This question is a follow-up of this earlier question I asked.
Let $ A_1\twoheadrightarrow A_2\twoheadrightarrow A_3\twoheadrightarrow A_4\twoheadrightarrow \cdots $ be an inductive sequence of abelian groups, the connecting homomorphisms of which are surjective and split, that is, we have embeddings $A_{n+1}\rightarrowtail A_n$ such that the diagram \begin{array}{ccccccccc} A_n & \twoheadrightarrow & A_{n+1}\\ \uparrow & & \uparrow\\ A_n & \leftarrowtail & A_{n+1} \end{array} commutes for every $n$. Here the vertical arrows denote identity homomorphisms. This means that $A_{n+1}$ is a direct summand of $A_n$.

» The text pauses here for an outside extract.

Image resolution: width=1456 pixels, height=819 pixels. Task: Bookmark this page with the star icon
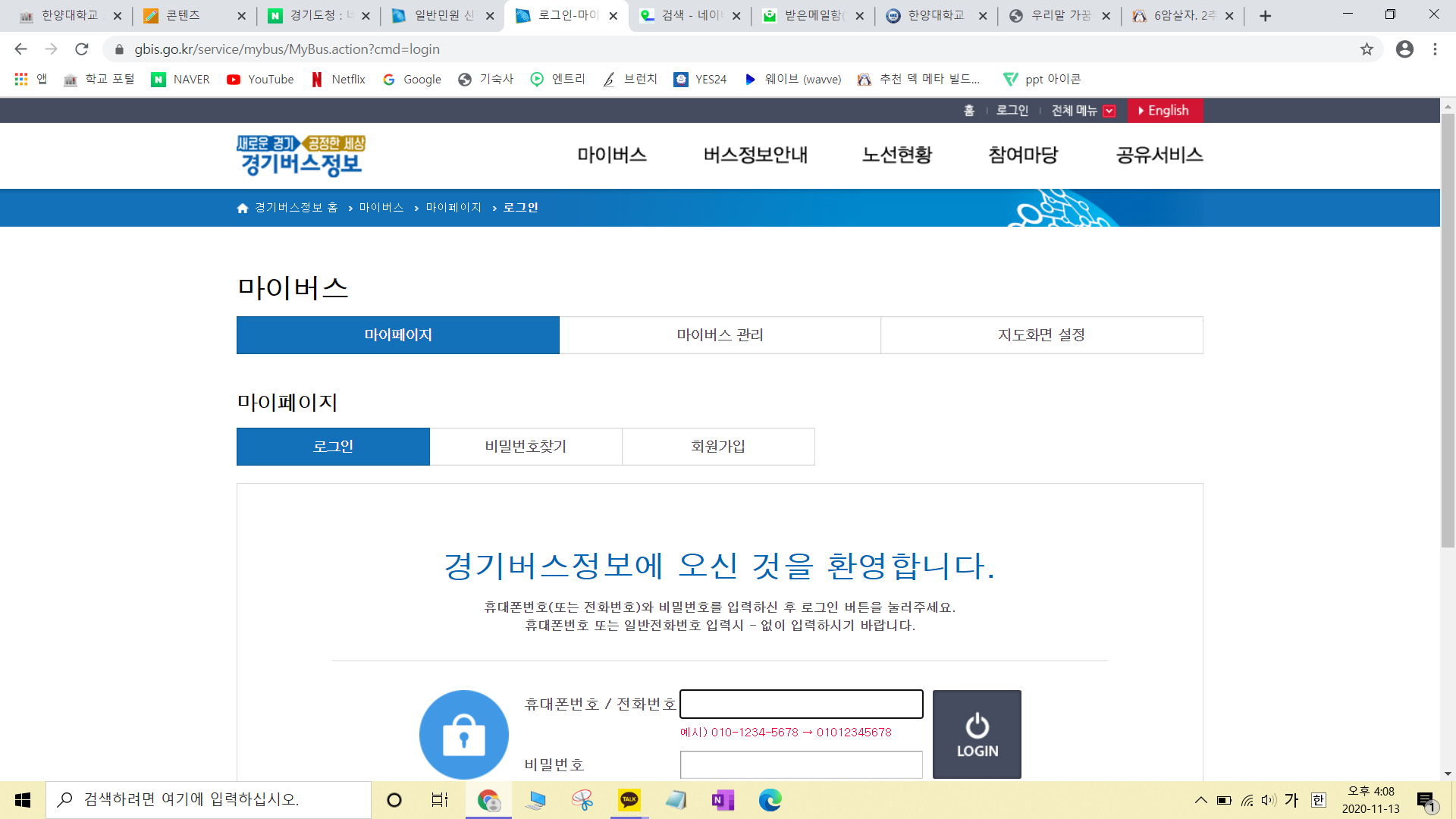click(1367, 49)
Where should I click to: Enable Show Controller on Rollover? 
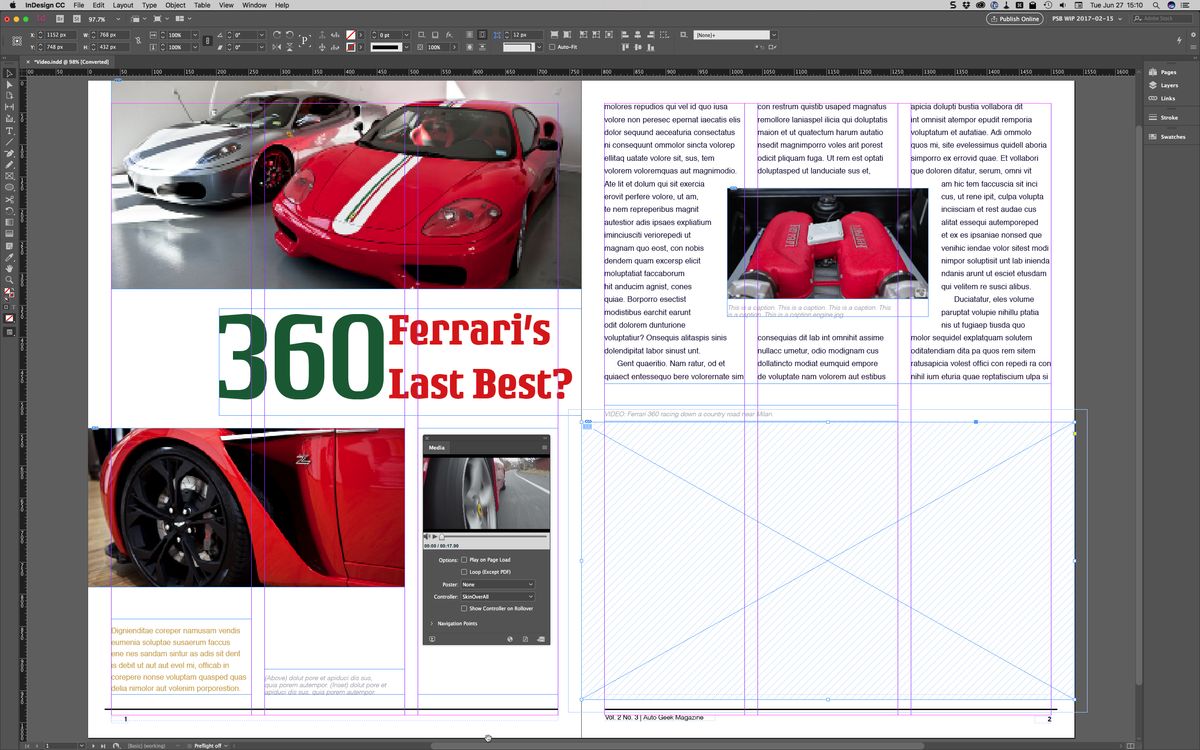pyautogui.click(x=463, y=607)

Let $\varinjlim A_n$ denote the inductive limit of the system $ A_1\twoheadrightarrow A_2\twoheadrightarrow A_3\twoheadrightarrow A_4\twoheadrightarrow \cdots $ and let $\varprojlim A_n$ denote the projective limit of the system $ A_1\leftarrowtail A_2\leftarrowtail A_3\leftarrowtail A_4\leftarrowtail \cdots. $ We get an induced map $ \varprojlim A_n\to\varinjlim A_n. $ As Zhen Lin has shown in his answer to my earlier question, this map need not be surjective. Here is a weaker question:
Question: If we have $\varinjlim A_n=0$, then can we conclude that $\varprojlim A_n=0$?
This would, of course, follow if the map $\varprojlim A_n\to\varinjlim A_n$ was always injective. Is there any reason to expect this?